REQUIREMENT: Quote the lines verbatim, from the line containing "This screenshot has height=840, width=1080." through the line containing "Action: pyautogui.click(x=1346, y=12)", including both of those lines.

··········

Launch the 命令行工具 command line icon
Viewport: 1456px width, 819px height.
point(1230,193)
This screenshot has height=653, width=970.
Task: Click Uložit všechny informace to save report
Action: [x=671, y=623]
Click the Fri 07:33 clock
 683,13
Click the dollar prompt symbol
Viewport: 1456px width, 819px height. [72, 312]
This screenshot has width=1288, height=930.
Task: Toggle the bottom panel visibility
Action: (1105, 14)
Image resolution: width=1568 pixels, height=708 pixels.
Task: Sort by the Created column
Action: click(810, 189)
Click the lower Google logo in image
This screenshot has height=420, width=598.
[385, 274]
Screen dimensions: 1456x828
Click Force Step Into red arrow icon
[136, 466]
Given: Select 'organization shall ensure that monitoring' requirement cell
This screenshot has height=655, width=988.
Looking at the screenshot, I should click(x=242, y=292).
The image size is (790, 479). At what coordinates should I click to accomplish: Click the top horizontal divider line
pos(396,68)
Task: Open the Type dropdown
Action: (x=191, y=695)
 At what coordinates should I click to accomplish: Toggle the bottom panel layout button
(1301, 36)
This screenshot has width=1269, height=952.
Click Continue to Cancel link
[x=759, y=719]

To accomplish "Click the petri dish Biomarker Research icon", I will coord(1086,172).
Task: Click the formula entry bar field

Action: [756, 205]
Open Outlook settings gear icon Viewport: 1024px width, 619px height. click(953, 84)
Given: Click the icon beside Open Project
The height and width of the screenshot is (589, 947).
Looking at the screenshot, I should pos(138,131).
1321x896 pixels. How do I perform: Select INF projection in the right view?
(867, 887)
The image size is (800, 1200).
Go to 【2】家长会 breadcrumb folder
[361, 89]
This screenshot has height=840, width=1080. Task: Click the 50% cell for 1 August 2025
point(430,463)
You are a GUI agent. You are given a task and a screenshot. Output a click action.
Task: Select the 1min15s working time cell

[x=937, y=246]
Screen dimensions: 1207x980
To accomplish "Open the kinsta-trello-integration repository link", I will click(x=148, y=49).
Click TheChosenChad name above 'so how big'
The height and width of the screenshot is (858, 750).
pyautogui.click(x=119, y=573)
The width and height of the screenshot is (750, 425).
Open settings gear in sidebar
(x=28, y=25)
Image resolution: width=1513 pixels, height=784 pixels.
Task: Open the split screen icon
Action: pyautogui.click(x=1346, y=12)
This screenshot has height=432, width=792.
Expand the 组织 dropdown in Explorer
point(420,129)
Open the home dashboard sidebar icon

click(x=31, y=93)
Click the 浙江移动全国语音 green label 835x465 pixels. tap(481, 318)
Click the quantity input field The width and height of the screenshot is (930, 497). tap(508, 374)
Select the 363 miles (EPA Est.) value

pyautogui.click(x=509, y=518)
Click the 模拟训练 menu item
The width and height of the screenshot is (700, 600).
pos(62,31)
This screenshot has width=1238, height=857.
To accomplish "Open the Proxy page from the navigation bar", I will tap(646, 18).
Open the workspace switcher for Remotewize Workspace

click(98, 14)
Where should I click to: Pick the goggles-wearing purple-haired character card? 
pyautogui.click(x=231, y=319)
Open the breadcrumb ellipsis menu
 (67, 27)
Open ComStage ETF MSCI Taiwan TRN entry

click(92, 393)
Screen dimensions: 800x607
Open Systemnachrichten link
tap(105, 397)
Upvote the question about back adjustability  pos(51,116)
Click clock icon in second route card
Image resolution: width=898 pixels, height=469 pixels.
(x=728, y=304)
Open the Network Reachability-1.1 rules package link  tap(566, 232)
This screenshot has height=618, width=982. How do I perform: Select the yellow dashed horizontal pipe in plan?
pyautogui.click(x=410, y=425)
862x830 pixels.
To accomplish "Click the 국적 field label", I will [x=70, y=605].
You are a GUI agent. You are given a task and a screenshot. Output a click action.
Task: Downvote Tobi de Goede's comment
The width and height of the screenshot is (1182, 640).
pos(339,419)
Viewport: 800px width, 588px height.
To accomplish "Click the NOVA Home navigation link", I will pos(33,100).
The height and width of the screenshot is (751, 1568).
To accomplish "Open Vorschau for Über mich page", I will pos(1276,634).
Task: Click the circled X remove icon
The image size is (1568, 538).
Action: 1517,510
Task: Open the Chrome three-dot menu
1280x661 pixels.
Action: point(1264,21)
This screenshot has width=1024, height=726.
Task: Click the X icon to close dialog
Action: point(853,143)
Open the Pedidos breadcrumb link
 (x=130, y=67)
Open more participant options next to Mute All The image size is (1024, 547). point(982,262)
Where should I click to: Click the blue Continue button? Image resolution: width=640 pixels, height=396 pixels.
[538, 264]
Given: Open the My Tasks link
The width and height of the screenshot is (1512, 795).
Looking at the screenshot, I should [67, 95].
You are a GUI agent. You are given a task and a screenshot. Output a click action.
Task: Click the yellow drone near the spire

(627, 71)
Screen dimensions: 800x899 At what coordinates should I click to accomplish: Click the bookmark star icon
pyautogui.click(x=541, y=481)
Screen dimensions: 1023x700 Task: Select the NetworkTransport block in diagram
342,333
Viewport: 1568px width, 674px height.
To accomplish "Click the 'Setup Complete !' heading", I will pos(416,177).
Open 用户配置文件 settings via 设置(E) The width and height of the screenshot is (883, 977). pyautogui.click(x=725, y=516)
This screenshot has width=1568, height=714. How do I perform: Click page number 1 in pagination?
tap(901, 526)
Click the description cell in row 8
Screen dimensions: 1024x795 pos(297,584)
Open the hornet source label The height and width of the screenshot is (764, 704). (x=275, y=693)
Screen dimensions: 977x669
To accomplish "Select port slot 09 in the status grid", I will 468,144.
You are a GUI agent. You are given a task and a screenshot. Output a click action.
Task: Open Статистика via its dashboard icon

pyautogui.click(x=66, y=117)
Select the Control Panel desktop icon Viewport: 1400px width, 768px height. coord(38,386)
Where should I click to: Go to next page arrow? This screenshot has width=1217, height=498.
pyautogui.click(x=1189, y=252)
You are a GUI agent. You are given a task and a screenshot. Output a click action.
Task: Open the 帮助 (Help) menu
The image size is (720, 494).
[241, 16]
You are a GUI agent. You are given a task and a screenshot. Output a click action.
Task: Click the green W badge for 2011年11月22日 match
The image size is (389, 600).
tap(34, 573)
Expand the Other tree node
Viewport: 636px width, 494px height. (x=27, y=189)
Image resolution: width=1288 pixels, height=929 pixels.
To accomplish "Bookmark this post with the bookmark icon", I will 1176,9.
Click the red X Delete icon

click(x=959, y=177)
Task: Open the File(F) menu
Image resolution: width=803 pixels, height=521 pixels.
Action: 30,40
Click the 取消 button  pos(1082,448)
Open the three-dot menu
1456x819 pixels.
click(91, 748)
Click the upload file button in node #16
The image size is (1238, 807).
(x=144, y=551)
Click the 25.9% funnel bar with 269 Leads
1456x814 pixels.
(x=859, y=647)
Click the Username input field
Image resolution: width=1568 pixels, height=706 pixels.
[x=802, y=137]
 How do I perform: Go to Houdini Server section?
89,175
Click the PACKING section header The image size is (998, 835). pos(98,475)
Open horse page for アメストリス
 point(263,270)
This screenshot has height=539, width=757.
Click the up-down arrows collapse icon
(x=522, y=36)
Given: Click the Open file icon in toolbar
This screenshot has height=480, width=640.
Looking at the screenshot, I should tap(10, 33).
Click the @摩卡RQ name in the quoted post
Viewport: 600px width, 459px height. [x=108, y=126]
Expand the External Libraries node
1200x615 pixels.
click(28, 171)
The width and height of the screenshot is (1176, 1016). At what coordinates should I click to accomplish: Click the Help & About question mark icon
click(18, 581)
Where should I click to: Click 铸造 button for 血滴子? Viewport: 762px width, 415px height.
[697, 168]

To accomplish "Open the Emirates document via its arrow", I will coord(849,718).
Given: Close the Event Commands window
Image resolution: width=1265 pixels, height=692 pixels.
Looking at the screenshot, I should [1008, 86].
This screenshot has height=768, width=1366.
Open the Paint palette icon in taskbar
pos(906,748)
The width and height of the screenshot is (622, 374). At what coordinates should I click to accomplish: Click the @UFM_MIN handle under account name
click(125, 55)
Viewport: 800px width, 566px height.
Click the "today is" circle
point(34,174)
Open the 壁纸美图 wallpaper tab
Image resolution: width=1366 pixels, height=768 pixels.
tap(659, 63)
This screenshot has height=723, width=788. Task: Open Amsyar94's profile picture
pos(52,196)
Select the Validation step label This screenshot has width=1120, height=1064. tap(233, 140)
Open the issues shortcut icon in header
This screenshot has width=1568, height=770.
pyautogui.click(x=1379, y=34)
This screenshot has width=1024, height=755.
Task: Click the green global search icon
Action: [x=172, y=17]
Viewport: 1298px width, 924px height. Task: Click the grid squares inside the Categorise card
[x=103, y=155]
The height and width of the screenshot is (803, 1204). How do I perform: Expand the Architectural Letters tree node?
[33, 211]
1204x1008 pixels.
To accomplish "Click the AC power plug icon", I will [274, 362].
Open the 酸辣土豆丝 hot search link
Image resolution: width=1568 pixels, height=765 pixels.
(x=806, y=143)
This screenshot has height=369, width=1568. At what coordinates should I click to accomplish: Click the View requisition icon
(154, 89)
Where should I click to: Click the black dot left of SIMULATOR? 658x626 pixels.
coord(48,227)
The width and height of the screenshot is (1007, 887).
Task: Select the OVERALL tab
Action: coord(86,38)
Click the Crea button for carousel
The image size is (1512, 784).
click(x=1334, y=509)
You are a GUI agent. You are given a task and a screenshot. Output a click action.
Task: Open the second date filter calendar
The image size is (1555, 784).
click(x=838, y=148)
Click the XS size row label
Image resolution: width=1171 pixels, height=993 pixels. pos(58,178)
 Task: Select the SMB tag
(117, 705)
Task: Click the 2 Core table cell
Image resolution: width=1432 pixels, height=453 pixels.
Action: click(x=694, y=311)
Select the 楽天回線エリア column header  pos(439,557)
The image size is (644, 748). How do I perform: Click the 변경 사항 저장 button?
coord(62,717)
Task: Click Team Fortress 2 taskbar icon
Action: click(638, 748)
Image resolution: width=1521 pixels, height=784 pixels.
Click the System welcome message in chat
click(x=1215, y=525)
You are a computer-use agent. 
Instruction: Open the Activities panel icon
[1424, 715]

··········

ANSWER TO THE PROBLEM:
This screenshot has height=840, width=1080. Task: Click the 50% cell for 1 August 2025
point(430,463)
You are a GUI agent. You are given a task and a screenshot. Output a click action.
Task: Select the 1min15s working time cell

[x=937, y=246]
Screen dimensions: 1207x980
To accomplish "Open the kinsta-trello-integration repository link", I will click(x=148, y=49).
Click TheChosenChad name above 'so how big'
The height and width of the screenshot is (858, 750).
pyautogui.click(x=119, y=573)
The width and height of the screenshot is (750, 425).
Open settings gear in sidebar
(x=28, y=25)
Image resolution: width=1513 pixels, height=784 pixels.
Task: Open the split screen icon
Action: pyautogui.click(x=1346, y=12)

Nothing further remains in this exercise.